Upon receiving an ACK, the receive time of the ACK is compared with the receive time of the previous ACK for the connection. If the time difference is equal to or more than the probe time, then this ACK is eligible to be written to /proc/net/tcpprobe. The probe time is configurable from user space. The default probe time is 500 ms. This value could be passed as a module initialization parameter or changed using this parameter.

  • default is 0 ms
  • x: sampling interval

Example:

ubuntu@host:~$ more /proc/sys/net/tcpprobe_plus/probetime
500
ubuntu@host:~$ sudo sh -c 'echo 200 > /proc/sys/net/tcpprobe_plus/probetime'

Purge time

Every purgetime the flows that are not active anymore are removed from the flow table. The purge time is configurable from user space. The default purge time is 300 s. This value could be passed as a module initialization parameter or changed using this parameter.

  • default is 300 s
  • x: purge time interval

Example:

ubuntu@host:~$ more /proc/sys/net/tcpprobe_plus/purgetime
500
ubuntu@host:~$ sudo sh -c 'echo 200 > /proc/sys/net/tcpprobe_plus/purgetime'

Statistics

This module offers several statistics about its internal behavior.

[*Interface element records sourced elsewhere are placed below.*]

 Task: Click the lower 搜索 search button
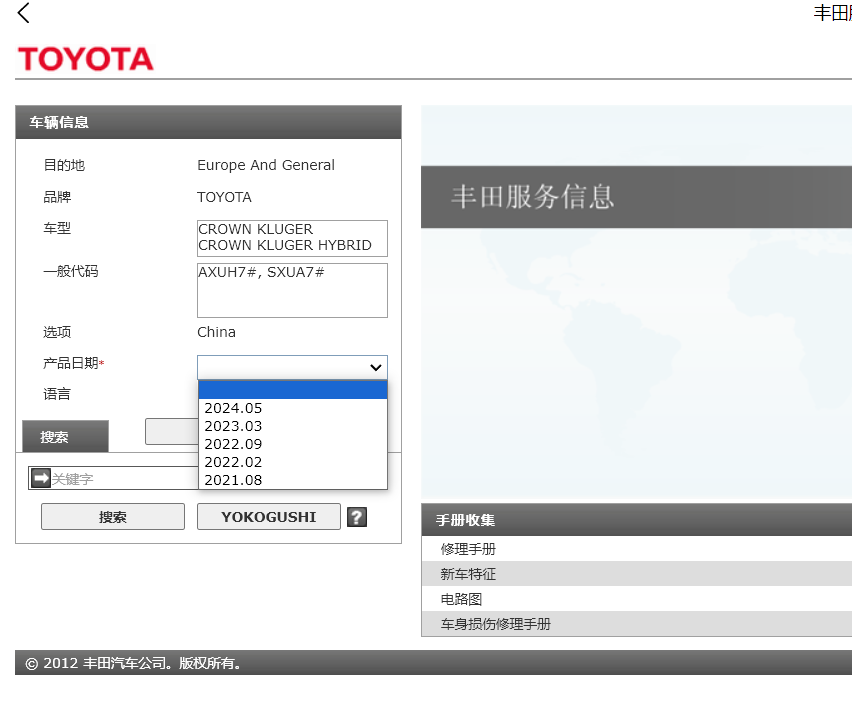click(x=112, y=517)
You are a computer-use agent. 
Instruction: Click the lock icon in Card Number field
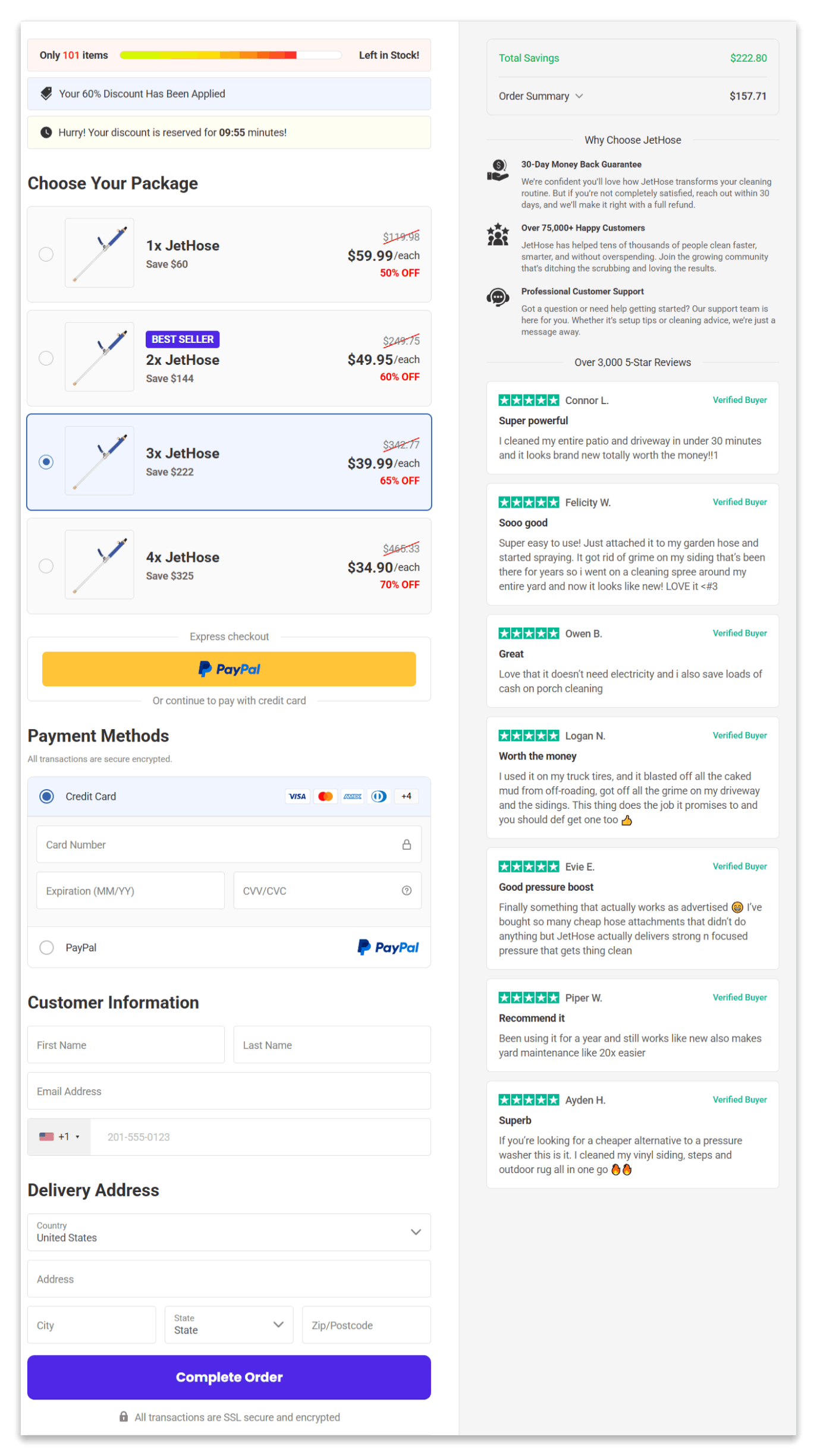[407, 844]
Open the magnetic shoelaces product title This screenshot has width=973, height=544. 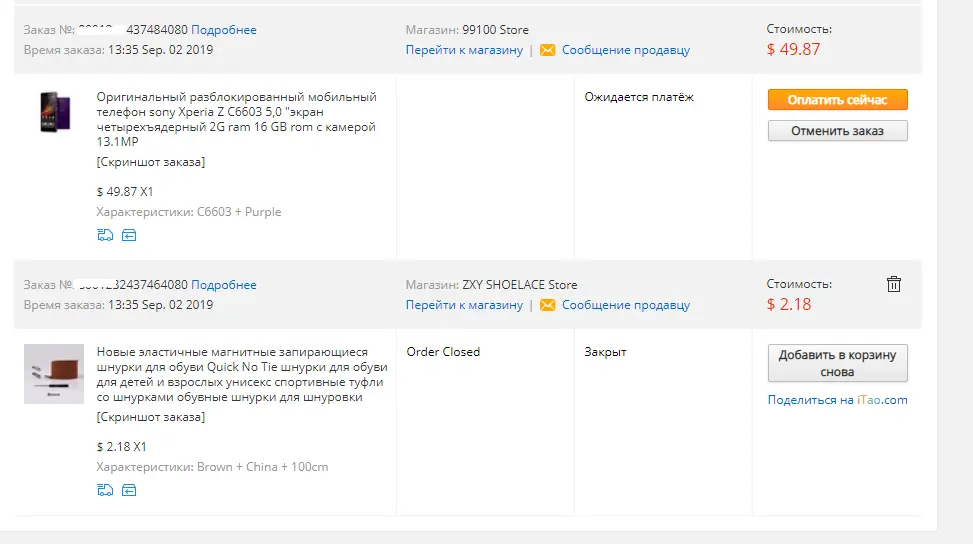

ubuntu@host:~$ more /proc/net/stat/tcpprobe_plus
Flows: active 4 mem 0K
Hash: size 4721 mem 36K
cpu# hash_stat: <search_flows found new reset>, ack_drop: <purge_in_progress ring_full>, 
conn_drop: <maxflow_reached memory_alloc_failed>, err: <multiple_reader copy_failed>
Total: hash_stat:      0  25877    151    147, ack_drop:      0      0, 
conn_drop:      0      0, err:      0      0

Description:

  • Flows
    • active: Number of active flows being monitored by the module at present.
    • mem: Total memory used by the flow table to monitor the current set of flows.
  • Hash
    • size: Number of slots in the hash table (hashtable size).
    • mem: Total memory used by the hash table.
  • hash_stat
    • search_flows: Number of flows looked up so far in the hash table.
    • found: Number of flows found in the hash table.
    • new: Number of new flow entries created so far.
    • reset: Number of flows entries that have been invalidated because the flows have been closed/reset.
  • ack_drop
    • purge_in_progress: Number of ACK packets skipped by this module because flow purging was in progress (NOTE: this requires locking the flow table).
    • ring_full: Number of ACK packets dropped because of a slow reader (NOTE: User space process reading /proc/net/tcpprobe)
  • conn_drop
    • maxlfow_reached: New flow was skipped because maximum number of flows (2 million by default) has already been reached.
    • memory_alloc_failed: New flow was skipped because module was unable to allocate memory for the new flow entry.
  • err
    • multiple_reader: Module detected multiple readers while writing to /proc/net/tcpprobe. Note that multiple readers are not supported. Each reader will see only part of the flow.
    • copy_failed: Unable to copy the data to the user-space.